Pfizer’s bivalent vaccine candidate is composed of two preF proteins selected to optimize protection against RSV A and B strains. The vaccine builds on discoveries including those made at the National Institutes of Health (NIH), which detailed the crystal structure of prefusion F, a key form of the viral fusion protein that RSV uses to enter human cell

FDA sets action date for Opdivo for melanoma indication.

The FDA has accepted the supplemental biologics license application (sBLA) for Opdivo (nivolumab) as monotherapy to treat patients with stage IIB or IIC melanoma after surgery. The FDA has assigned a Prescription Drug User Fee Act (PDUFA) date of Oct. 13, 2023.

Melanoma is a form of skin cancer characterized by the uncontrolled growth of pigment-producing cells located in the skin. In the United States, about 97,610 new diagnoses of melanoma and about 7,990 related deaths are estimated for 2023. Melanomas can be mostly treatable when caught in very early stages; however, survival rates can decrease as the disease progresses.
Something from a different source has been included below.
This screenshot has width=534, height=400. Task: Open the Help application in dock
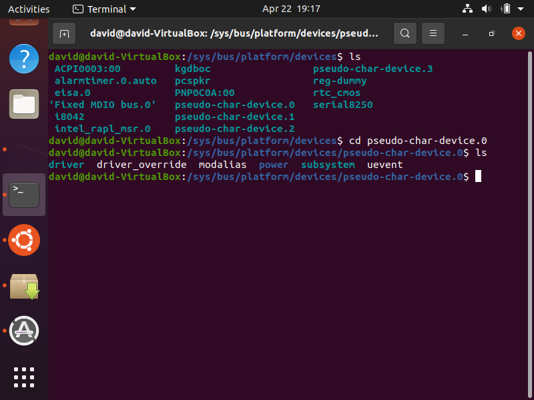click(x=24, y=59)
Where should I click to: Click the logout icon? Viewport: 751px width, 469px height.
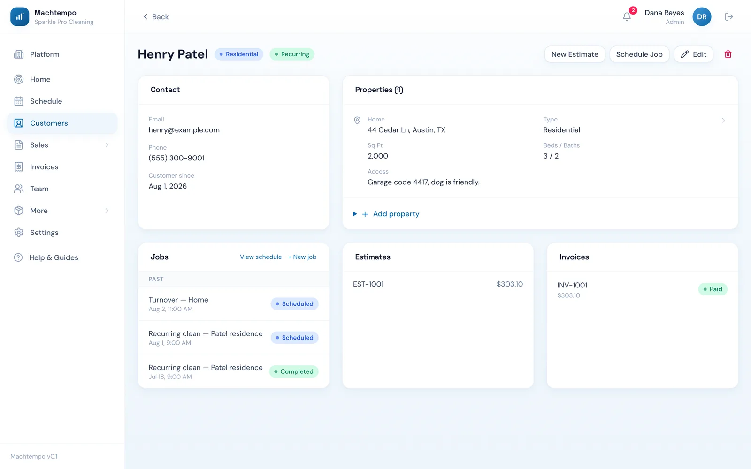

Developed by Bristol Myers Squibb, Opdivo is PD-1 immune checkpoint inhibitor that is designed to harness the body’s own immune system to help restore anti-tumor immune response. It is already indicated for patients 12 years of age or older with melanoma with involvement of lymph nodes or metastatic disease. Opdivo-based therapies are also approved for other tumors, including non-small cell lung cancer (NSCLC), bladder cancer and esophageal/gastroesophageal junction cancer.

Janssen submits NDA for combo tablet for metastatic prostate cancer.

Janssen Pharmaceutical has submitted a new drug application (NDA) to the FDA seeking approval of niraparib/abiraterone as a dual-action tablet to treat patients with BRCA-positive metastatic castration-resistant prostate cancer (mCRPC). If approved, this will be the first dual-action tablet formulation for patients with mCRPC with BRCA mutations, which are a type of homologous recombination repair (HRR) gene alteration.

Metastatic castration-resistant prostate cancer is a cancer that has spread beyond the prostate gland and has progressed despite medical or surgical treatment to lower testosterone. Patients with mCRPC and HRR gene alterations are more likely to have aggressive disease, poor outcomes and a shorter survival time. The combination of niraparib, a highly selective poly (ADP-ribose) polymerase (PARP) inhibitor, and abiraterone acetate, a prodrug of abiraterone, a CYP17 inhibitor, plus prednisone, targets two oncogenic drivers in patients with mCRPC: the androgen receptor axis and HRR gene alterations. Through the dual action tablet formulation, this therapeutic option may help improve compliance and reduce pill burden.

The NDA is supported by data from the MAGNITUDE study, a phase 3 study evaluating the safety and efficacy of the combinational therapy as a first-line treatment in patients with mCRPC, with or without alterations in HRR associated genes.